More revealing was his boast their cameras had seen an encounter between “a bear and Bigfoot on 12 September” [2005 near Happy Camp] and broadcast this via their subscription-only Webcam (see the December 2005 Briefs Briefs). Later when I asked for information about the encounter story the editor of the Happy Camp News, Linda Martin, a sort of pit-bull defender of the Biscardi expedition (because it was bringing much need attention and cash to the community), gave a different story. According to her account, someone claimed they saw the encounter via Webcam with the Bigfoot approaching the bear from the nearby spring, but when “we looked for this incident on the video archive and saw the bear walking down the path—but no Bigfoot . . . in fact we could find nothing coming out of the spring.” Martin was oblivious to the fact that once again Biscardi was flippantly making extraordinary yet unsupported assertions. Oddly, when we spoke on the phone Martin had attacked Coleman’s credibility by saying he had misappropriated another Bigfooter’s photos. [3]

Brandon Tennant, a protégée of Jeff Meldrum who is organizing a Bigfoot Conference to be held in Pocatello, Idaho in 2006 said he thought Biscardi “might be giving the field a bad name,” something — considering the past history of Bigfoot research — that would be quite an achievement.

Biscardi told me he has Web subscribers in sixty-five countries, has had great response to his efforts and doesn’t care if others, especially those not “in the field,” criticize him. He called Coleman and Perez “bottom feeders.” But at least tepid support for Biscardi can be found. Veteran Bigfoot buff Jon-Erik Beckjord, who on his Web site compares himself to Galileo, Pasteur, and the Wright Brothers, says Great American should continue the effort. “They may get some images,” Beckjord said. “But not a live creature?” I asked. “Of course not, and you know why,” he replied. Having been exposed to Beckjord’s theories I answered: “Because Bigfoot is inter-dimensional?” “Yes, or possibly a time-shifter,” and therefore when injured or killed it would return to its own dimension or time.

If Biscardi is really on the trail of the monster, by the time you read this, you will have already seen the big story on television.

When I talked with Biscardi I promised him I would mention his Web site in my article. As others were also helpful I would like to give their contact information as well.

Notes

  1. Coleman is not always as combative and was most generous with information when I queried him for this article.
  2. John Green once called the late Ivan Marx the biggest “yarn-spinner in California.” For more about Marx’s dubious activities see Sasquatch by Don Hunter and René Dahinden, Signet 1973, chapter 8.
  3. For more on this issue see Bigfoot Times, newsletter, October-November 2005 issue, front page.

Michael Dennett

Michael Dennett, who headed the Seattle area skeptics group Society for Sensible Explanations for over two decades, died May 2, 2009; he was fifty-nine years old. He had been diagnosed with leukemia and hospitalized for several months.

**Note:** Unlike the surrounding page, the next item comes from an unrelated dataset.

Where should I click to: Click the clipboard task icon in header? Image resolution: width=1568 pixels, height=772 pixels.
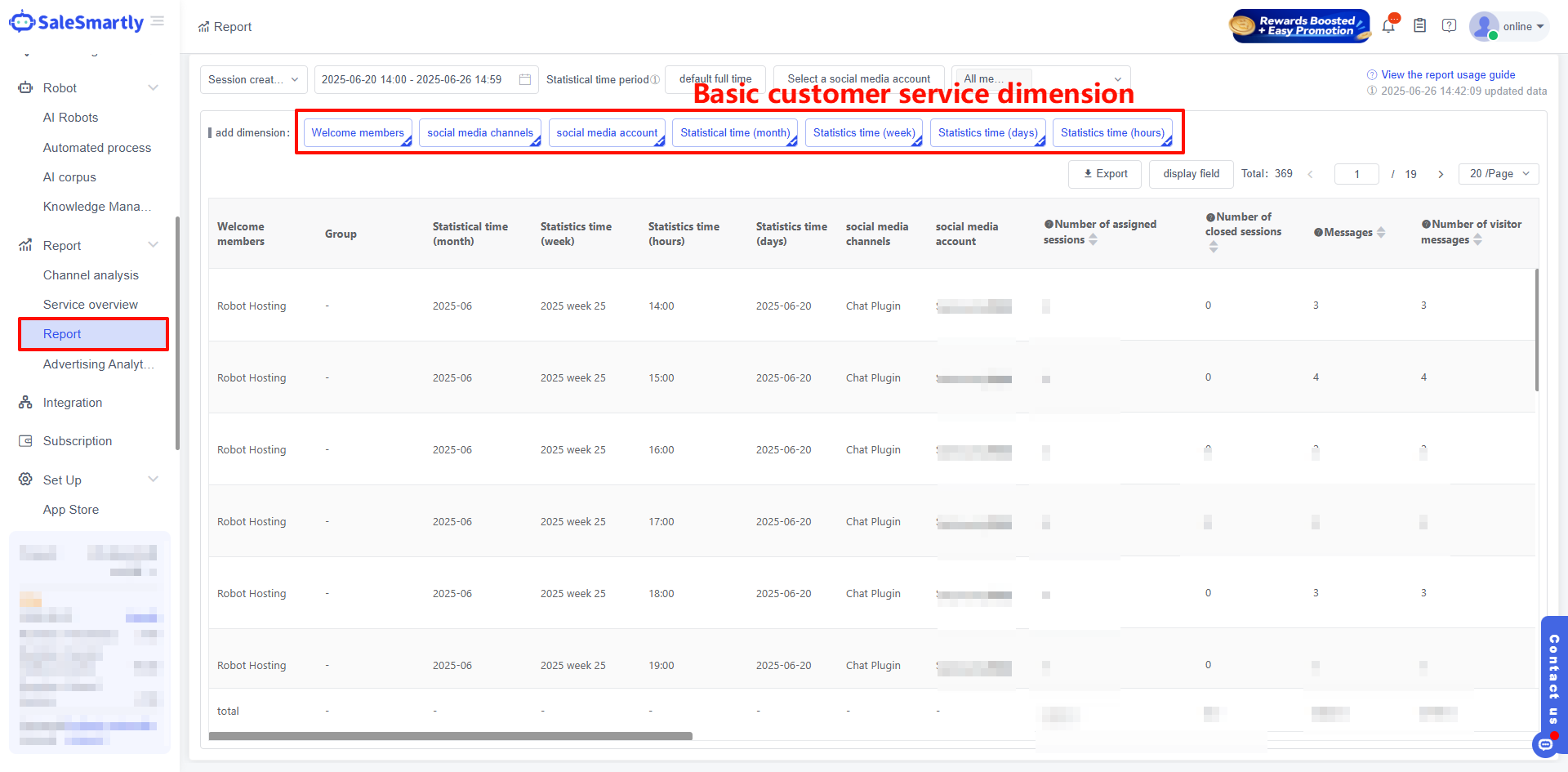1420,26
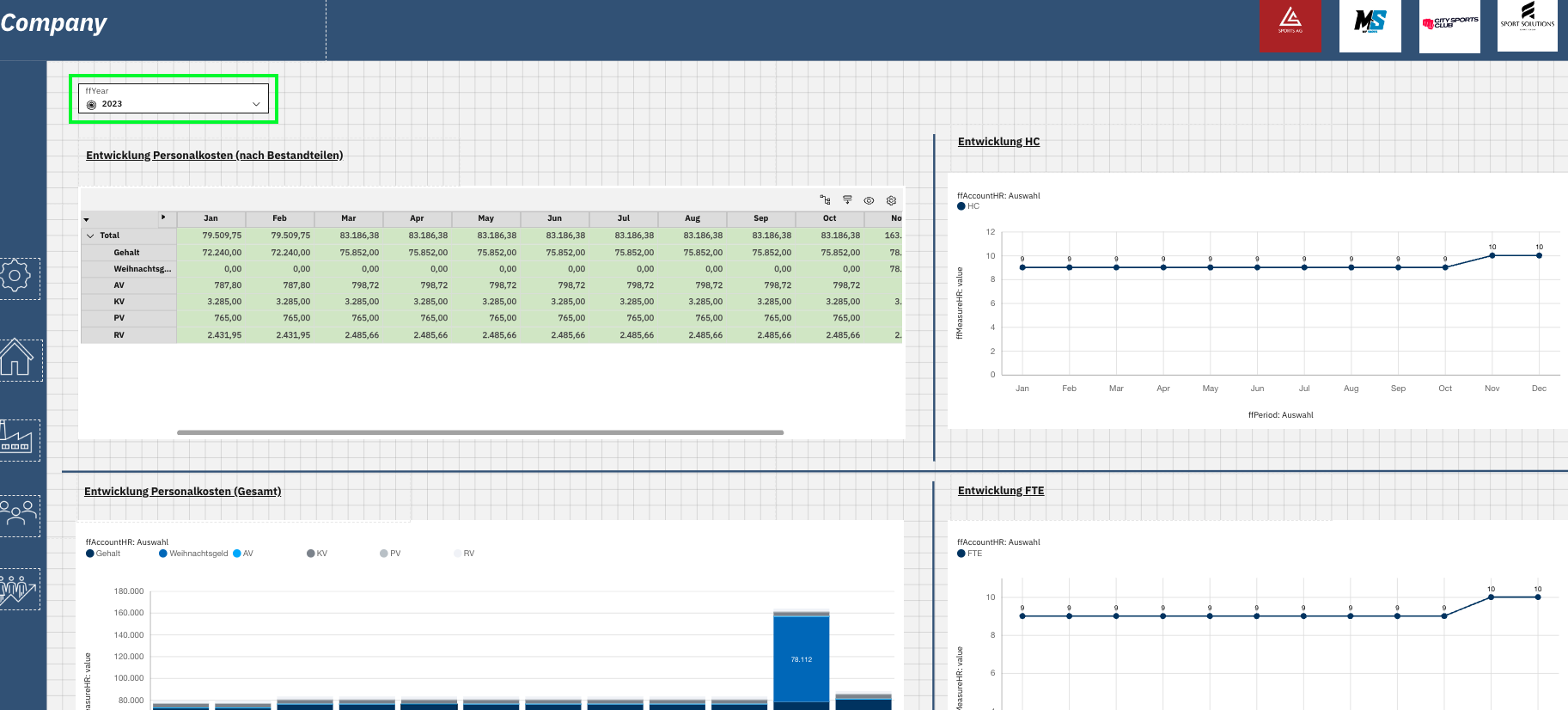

Mike was an investigative writer perhaps best known to Skeptical Inquirer readers for his research into Bigfoot, on which his first feature-length article was published in 1981. He was one of the first skeptical investigators to challenge Bigfoot claims, doing research into claims of dermal ridges (“Bigfoot fingerprints”) and hoaxed tracks. He was a meticulous researcher, a careful investigator, and a true skeptic who called out fakery and pseudoscience when he saw it but was careful not to belittle or criticize people for their beliefs.

Dennett’s research went far beyond Bigfoot, and he wrote about topics as varied as fire-walking, the Bermuda Triangle, UFOs, the Salem witch trials, and psychics. He also contributed to Psychic Sleuths, The Encyclopedia of the Paranormal, The Outer Edge, and other books. Born June 20, 1949, Mike was a 1971 graduate of Norwich University and a former Army Captain, paratrooper, and Ranger. Though his day job was selling municipal water systems, his academic loves were history, skepticism, and writing alternative-history science fiction. He is survived by his wife, Lois. His final article, “Science and Footprints” (about contradictions in accounts of the 1967 Patterson/Gimlin film, the “best evidence” for Bigfoot), was published in the November/December 2008 Skeptical Inquirer.